Juliette Quef : Par où commencer pour trouver un job aligné avec ses valeurs ?
Claire Pétreault : Chercher un job, c’est un peu comme utiliser une boussole avec plusieurs points cardinaux. Ça prend du temps pour vraiment comprendre ses valeurs et se rencontrer soi-même. Ce qui comptait pour moi à 20 ans n’est pas forcément ce qui me guide aujourd’hui. Apprendre à se connaître à travers ses valeurs, c’est une étape clé.

Chacun de nous a des compétences uniques. Ceux qui réussissent à s’épanouir dans un job engagé pour la planète sont souvent ceux qui savent s’écouter et identifier leurs points forts. Parce qu’à partir du moment où l’on excelle dans un domaine, on y prend du plaisir et on trouve une vraie satisfaction.
Enfin, il y a la question du collectif : avec qui veut-on avancer ? Parfois, on passe par des environnements qui ne nous conviennent pas, et ça fait aussi partie de l’apprentissage. Il faut se poser les bonnes questions : Comment je me sens dans ce groupe ? Est-ce que la mission me porte ? Est-ce que le collectif m’aide à grandir ?
D’accord, mais comment savoir où chercher de l’information pour connaître les jobs qui existent ?

• DONNÉES FOURNIES:
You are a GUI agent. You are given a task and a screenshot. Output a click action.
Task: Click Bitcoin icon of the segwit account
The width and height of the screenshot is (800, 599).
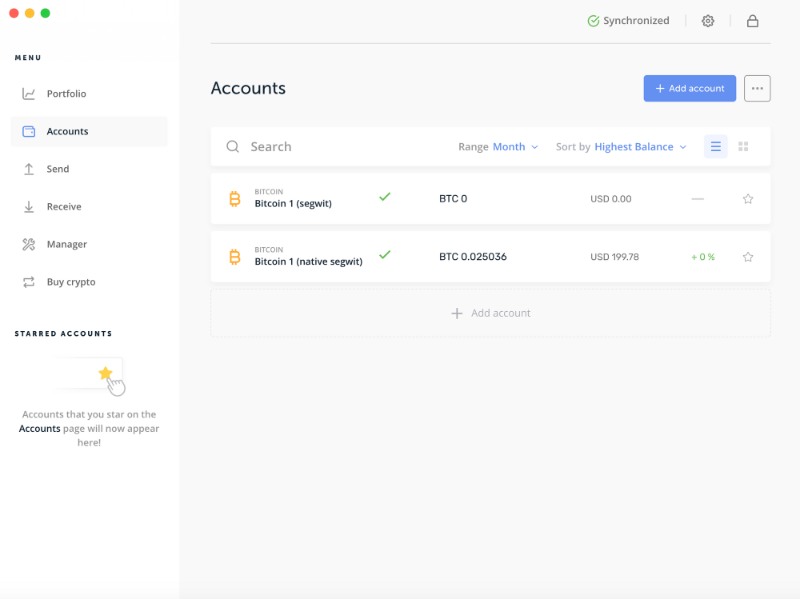point(235,199)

• CE QU'IL FAUT FAIRE:
1) Dans l'entretien sur la recherche d'un job, relevez toutes les questions qui suivent les mots « Il faut se poser les bonnes questions ».
2) Reproduisez sans rien changer le passage de l'entretien sur la recherche d'un job qui commence à « Juliette Quef : Par » et se termine à « une étape clé. ».

• CORRIGÉ DES EXERCICES:
1)
- Comment je me sens dans ce groupe ?
- Est-ce que la mission me porte ?
- Est-ce que le collectif m'aide à grandir ?

2)
Juliette Quef : Par où commencer pour trouver un job aligné avec ses valeurs ?
Claire Pétreault : Chercher un job, c’est un peu comme utiliser une boussole avec plusieurs points cardinaux. Ça prend du temps pour vraiment comprendre ses valeurs et se rencontrer soi-même. Ce qui comptait pour moi à 20 ans n’est pas forcément ce qui me guide aujourd’hui. Apprendre à se connaître à travers ses valeurs, c’est une étape clé.